Supreme Court nominee Sonia Sotomayor told the Senate Judiciary Committee Monday that she has "no personal views about the death penalty that would interfere with my obligation to apply the law as a judge."
In written responses to questions following up on a range of issues raised at her confirmation hearing last week, Sotomayor also explained her decision to resign from the all-female Belizean Grove, a networking group of professional women, shortly before her confirmation hearing last week.
She said that because the club includes men in its activities and has not denied membership to a man seeking admission, she did not believe it engaged in "invidious discrimination on the basis of gender." But, she added, "because my membership raised concerns on the part of senators considering my nomination to the Supreme Court, I resigned from the organization."
The 49 pages of questions and answers represented the efforts by Republican senators to draw Sotomayor out about issues they had sought answers to last week.
Sen.

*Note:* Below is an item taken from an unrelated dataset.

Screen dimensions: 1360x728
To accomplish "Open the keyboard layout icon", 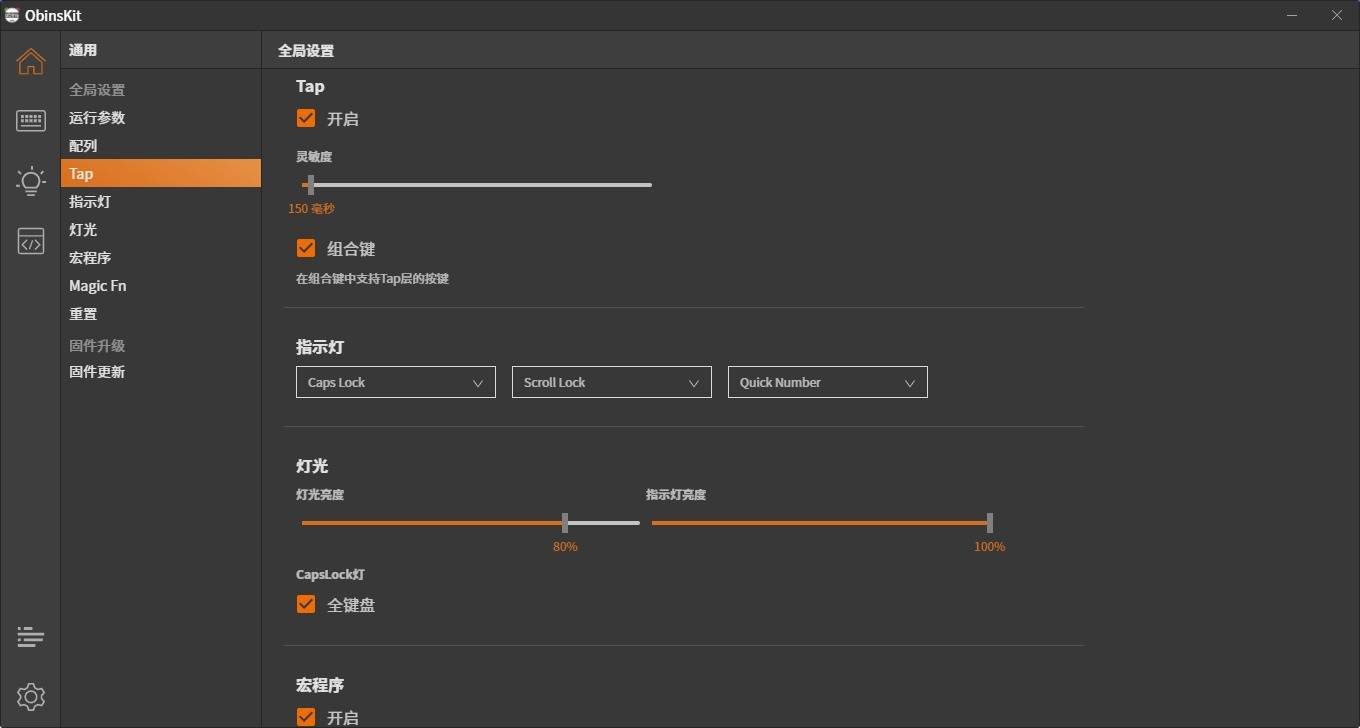I will 30,121.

Jeff Sessions (R-Ala.) asked several questions in writing on the nominee's views about use of foreign law in Supreme Court decisionmaking. She voiced opposition to such use during testimony, but Sessions confronted her with articles and speeches by Sotomayor expressing support. Sotomayor repeated her refrain that "American courts should not use foreign law in the sense of relying on decisions of foreign courts as binding or controlling precedent ... In some limited circumstances foreign courts can be a source of ideas, just as law review articles and treatises can be sources of ideas." She said that in her 17 years on the federal bench she had never "used or considered" foreign law in reaching a decision.
Sen. John Cornyn (R-Texas) asked Sotomayor about numerous landmark Court decisions -- from Brown v. Board of Education to Lochner v. New York -- and whether in each one, the Court had made law or merely interpreted it. Sotomator repeatedly sidestepped the question, stating that the Court interprets law, while not saying whether it had followed that practice in each case. She did allow, however, that cases such as Lochner and Dred Scott v. Sandford, are "widely regarded as wrongly decided."

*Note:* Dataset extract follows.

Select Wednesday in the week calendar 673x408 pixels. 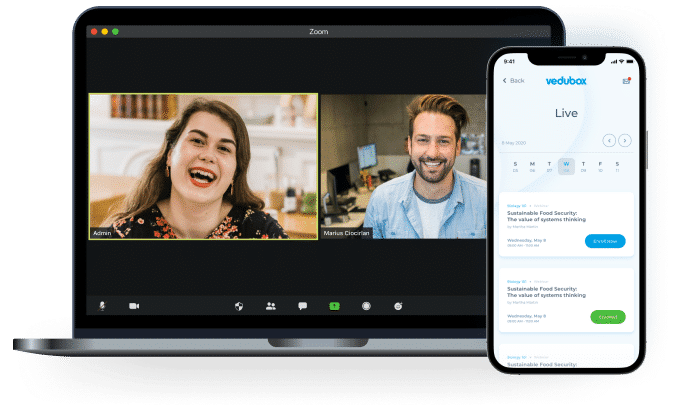click(566, 166)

Sotomayor also repeated her fidelity to precedent, though in response to Sen. Charles Grassley (R-Iowa), she said that "in some circumstances the Court will revisit its prior precedent." Echoing the view of Justice Louis Brandeis in 1932, she said precedent is "not an inexorable command," and can be re-examined under circumstances the Court itself has outlined.
In an answer to a question from Sessions, Sotomayor said the "legal staff of the White House" had drafted the written answers to the senators' question, which she then edited and gave final approval to. It is not unusual for the committee to allow for written follow-up questions before acting on a judicial nomination. The committee is set to meet Tuesday morning to take the next step toward confirmation, but is not likely to actually take a vote.